THINGS TO DO:
a - According to the passage on Peeling & Van Neck, in what year was the C.P. Goerz London factory set up?
b - Revise the passage on Peeling & Van Neck, starting with "After WWI Peeling" and going on through "into Zeiss Ikon.", and put "works" in place of "factory".

GIVEN TEXT:

After WWI Peeling & Van Neck took over the C.P. Goerz, London factory which had been set up in 1899 to make cameras, and lenses. They continued by making The All British Anschutz camera, later called the Van Neck Press camera after Goerz merged into Zeiss Ikon.
Under the "Trading with the Enemy Act" 1914 German products could not be sold in Britain & the Empire. A 1916 amendment allow the Government to sell off seized stock. Peeling had worked for Goerz before the war, but the KUK limited company was wound up in 1917,
Peeling & Van Neck were Goerz agents after WWI from 1923 to 27, then Voigtlander, as well as Deckel & Gautier shutters. But the partnership split up during WWII, as imports from Germany ceased.

Records from a pointing dataset
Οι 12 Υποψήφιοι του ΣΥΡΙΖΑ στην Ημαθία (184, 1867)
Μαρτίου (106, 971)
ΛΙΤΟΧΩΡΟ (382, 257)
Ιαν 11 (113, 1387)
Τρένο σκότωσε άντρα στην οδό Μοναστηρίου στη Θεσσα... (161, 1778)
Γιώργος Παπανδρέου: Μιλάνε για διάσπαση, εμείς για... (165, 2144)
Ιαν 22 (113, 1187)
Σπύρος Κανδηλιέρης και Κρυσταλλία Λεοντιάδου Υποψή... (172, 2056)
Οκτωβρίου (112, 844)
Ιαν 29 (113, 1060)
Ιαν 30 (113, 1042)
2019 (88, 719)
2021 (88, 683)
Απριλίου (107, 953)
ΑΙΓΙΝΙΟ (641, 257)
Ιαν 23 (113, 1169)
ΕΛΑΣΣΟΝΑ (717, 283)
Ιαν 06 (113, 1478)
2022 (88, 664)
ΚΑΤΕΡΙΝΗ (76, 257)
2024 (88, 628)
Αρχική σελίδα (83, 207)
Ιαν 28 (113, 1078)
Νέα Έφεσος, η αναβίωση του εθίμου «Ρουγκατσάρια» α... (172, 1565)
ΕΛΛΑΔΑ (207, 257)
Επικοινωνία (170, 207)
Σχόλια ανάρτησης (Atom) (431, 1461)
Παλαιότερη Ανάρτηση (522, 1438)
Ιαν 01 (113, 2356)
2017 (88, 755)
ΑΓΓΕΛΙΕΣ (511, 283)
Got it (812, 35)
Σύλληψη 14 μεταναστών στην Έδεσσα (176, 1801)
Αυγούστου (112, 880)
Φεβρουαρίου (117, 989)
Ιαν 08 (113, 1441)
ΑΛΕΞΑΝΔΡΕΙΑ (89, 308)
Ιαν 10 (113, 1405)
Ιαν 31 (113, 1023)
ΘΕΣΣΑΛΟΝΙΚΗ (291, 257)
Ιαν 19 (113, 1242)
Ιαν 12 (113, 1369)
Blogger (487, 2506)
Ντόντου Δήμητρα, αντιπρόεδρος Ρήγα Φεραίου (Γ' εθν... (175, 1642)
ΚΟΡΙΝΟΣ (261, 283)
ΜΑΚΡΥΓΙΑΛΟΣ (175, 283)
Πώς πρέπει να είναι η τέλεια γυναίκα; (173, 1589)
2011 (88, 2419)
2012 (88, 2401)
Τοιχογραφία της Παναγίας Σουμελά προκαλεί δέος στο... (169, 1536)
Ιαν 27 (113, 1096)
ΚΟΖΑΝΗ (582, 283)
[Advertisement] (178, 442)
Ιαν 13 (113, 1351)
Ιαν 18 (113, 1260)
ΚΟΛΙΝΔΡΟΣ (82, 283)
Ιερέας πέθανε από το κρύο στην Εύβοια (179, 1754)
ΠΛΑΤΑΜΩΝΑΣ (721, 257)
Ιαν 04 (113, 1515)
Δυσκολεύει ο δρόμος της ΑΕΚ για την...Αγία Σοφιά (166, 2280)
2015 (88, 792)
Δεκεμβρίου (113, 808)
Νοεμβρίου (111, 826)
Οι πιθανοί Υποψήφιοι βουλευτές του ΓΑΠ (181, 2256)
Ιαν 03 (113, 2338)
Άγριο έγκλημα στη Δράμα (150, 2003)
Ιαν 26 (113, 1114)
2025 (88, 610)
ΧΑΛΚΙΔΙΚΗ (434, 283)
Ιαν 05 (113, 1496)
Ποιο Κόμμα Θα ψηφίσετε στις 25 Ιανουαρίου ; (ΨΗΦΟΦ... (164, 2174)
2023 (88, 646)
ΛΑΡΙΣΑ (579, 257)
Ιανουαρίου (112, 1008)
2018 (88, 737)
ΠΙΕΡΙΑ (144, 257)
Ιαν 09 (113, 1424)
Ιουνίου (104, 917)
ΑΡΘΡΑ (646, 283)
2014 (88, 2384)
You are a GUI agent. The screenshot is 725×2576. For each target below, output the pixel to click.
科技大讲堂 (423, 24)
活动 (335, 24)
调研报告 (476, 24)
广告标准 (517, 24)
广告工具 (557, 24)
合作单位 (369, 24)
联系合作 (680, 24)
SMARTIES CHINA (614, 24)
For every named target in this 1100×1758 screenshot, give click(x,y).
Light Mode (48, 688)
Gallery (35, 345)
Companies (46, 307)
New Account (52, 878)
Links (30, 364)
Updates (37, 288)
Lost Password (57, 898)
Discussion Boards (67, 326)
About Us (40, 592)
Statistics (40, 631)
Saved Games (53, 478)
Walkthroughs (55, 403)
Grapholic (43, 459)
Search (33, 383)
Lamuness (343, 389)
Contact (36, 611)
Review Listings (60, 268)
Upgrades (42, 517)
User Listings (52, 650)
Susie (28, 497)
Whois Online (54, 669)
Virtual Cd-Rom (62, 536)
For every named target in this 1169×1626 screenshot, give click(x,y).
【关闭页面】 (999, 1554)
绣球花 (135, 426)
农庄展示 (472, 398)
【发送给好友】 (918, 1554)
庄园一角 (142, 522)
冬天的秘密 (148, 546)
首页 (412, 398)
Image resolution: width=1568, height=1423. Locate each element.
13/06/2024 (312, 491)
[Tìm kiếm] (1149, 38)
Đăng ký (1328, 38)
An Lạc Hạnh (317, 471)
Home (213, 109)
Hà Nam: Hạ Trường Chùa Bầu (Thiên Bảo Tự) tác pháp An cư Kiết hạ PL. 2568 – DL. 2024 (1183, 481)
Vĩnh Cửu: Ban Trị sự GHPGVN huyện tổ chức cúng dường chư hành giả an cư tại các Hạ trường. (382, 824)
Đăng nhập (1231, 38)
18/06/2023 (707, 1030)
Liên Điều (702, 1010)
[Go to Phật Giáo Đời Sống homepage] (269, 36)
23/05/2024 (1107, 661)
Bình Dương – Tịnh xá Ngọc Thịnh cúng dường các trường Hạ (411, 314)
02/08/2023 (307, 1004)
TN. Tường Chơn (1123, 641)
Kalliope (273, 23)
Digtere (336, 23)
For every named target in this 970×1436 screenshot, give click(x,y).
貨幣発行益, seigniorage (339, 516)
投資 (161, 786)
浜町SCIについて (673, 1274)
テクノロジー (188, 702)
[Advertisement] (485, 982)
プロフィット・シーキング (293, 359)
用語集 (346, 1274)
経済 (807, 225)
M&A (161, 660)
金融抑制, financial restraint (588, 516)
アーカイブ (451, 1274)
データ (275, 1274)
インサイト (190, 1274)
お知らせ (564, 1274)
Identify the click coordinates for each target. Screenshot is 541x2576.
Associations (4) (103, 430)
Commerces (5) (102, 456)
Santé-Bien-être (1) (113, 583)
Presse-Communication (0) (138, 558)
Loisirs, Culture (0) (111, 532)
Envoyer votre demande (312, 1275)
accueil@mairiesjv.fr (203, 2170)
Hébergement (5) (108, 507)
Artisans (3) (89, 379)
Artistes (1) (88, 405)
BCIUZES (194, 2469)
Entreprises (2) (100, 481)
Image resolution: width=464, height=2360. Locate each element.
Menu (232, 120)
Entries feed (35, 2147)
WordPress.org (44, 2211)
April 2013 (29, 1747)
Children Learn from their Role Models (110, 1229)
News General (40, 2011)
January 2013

RESULTS BY TASK:
a - 1899

b -
After WWI Peeling & Van Neck took over the C.P. Goerz, London works which had been set up in 1899 to make cameras, and lenses. They continued by making The All British Anschutz camera, later called the Van Neck Press camera after Goerz merged into Zeiss Ikon.